Gene Smith discusses a product idea from the recent past (Shreveport):
Shreveport is basically a search engine with some social software concepts layered on top. Here are some of its core concepts:
* Search terms are tags on an URL. Shreveport associates tags with URLs based on clickthroughs.
* Search history is shared. Search terms and selected results are shared in the same way del.icio.us shares tags and URLs. (Obviously, we’d thought about an opt-out feature for some searches…. you know, “athletes foot remedies” and the like.)
* Search terms and results selection help improve search results. Part of our largely hypothetical algorithmic mojo engine was a way to use improve results by tracking which links were selected for each query. (I wonder if anyone’s doing this now?)
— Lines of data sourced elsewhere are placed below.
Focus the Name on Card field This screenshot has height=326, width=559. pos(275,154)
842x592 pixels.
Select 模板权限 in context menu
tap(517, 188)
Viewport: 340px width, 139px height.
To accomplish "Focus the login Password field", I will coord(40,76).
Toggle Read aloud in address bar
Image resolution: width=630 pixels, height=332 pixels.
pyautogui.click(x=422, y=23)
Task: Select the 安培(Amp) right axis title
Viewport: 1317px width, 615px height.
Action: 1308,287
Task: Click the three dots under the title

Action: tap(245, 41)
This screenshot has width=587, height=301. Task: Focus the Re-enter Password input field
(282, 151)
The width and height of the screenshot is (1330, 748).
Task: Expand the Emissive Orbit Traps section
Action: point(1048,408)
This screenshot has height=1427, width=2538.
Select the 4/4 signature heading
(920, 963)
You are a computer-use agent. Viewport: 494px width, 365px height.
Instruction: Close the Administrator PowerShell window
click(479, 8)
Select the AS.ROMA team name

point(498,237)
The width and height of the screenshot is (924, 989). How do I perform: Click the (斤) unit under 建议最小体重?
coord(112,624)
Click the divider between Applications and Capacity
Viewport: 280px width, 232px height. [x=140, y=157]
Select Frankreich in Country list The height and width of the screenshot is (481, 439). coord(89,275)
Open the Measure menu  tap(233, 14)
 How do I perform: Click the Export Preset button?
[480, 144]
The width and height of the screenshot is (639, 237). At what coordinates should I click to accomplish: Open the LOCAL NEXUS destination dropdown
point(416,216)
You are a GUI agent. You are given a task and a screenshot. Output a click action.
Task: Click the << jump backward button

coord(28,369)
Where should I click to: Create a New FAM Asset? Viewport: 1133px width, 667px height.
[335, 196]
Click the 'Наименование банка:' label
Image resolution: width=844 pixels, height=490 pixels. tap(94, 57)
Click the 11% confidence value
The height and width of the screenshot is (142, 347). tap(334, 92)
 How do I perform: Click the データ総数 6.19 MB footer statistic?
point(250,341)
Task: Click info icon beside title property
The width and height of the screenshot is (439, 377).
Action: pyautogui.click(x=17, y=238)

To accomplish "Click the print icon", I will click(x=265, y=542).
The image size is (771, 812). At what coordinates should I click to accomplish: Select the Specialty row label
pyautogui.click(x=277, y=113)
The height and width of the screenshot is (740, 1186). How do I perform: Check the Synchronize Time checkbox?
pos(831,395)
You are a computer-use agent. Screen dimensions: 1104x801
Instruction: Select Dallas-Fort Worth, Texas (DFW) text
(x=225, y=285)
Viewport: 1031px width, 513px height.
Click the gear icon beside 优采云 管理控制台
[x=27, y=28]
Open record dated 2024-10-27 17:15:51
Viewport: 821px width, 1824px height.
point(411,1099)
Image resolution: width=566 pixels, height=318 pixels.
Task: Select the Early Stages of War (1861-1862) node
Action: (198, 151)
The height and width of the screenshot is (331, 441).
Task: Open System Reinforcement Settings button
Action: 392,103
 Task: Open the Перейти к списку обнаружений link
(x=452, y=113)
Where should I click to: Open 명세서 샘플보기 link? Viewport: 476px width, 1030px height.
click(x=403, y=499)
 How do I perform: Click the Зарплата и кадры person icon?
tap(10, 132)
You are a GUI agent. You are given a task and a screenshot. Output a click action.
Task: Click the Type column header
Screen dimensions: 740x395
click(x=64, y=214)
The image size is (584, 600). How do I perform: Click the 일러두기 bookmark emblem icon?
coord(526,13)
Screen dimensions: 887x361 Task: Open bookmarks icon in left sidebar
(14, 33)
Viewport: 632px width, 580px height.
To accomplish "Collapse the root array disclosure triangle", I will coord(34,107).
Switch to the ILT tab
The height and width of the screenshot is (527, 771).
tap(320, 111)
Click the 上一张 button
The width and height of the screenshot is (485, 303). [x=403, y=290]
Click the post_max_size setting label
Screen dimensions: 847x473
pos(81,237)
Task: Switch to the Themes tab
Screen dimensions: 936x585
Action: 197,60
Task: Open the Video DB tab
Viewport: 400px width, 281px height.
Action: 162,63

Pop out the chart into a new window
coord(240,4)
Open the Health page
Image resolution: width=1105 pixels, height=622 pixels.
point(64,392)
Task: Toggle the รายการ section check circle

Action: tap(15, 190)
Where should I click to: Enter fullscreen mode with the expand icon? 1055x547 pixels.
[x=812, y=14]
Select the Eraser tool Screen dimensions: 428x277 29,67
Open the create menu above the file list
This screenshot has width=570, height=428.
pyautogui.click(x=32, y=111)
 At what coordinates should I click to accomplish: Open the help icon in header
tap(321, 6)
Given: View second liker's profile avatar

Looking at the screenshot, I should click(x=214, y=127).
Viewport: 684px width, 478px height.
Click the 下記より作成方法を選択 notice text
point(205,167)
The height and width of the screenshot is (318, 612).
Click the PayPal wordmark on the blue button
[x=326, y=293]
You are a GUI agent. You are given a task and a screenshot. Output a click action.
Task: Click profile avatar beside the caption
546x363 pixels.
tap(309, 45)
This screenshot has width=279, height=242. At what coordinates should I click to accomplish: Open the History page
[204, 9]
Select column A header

* Exploration and recommendations. Users can explore tags, URLs, users and their visited results. For each search they see weighted recommendations (“People who searched for ‘celiac disease’ also searched for…”) and recommended links based on others’ searches.
* Ad hoc social networks. The community aspects of Shreveport were completely ad hoc, based only on search terms. No adding people as contacts or joining networks. Clearly this feature works better for populations with a strong shared vocabulary. (This is similar to what del.icio.us does with tags, but at the time it seemed much more radical.)
* Presence. The original Shreveport concept incorporated presence to encourage direct interaction between users.
One of the things I like about Shreveport is how it doesn’t require any new information. Not even tags. It leverages data that users already reveal–search terms and results selection.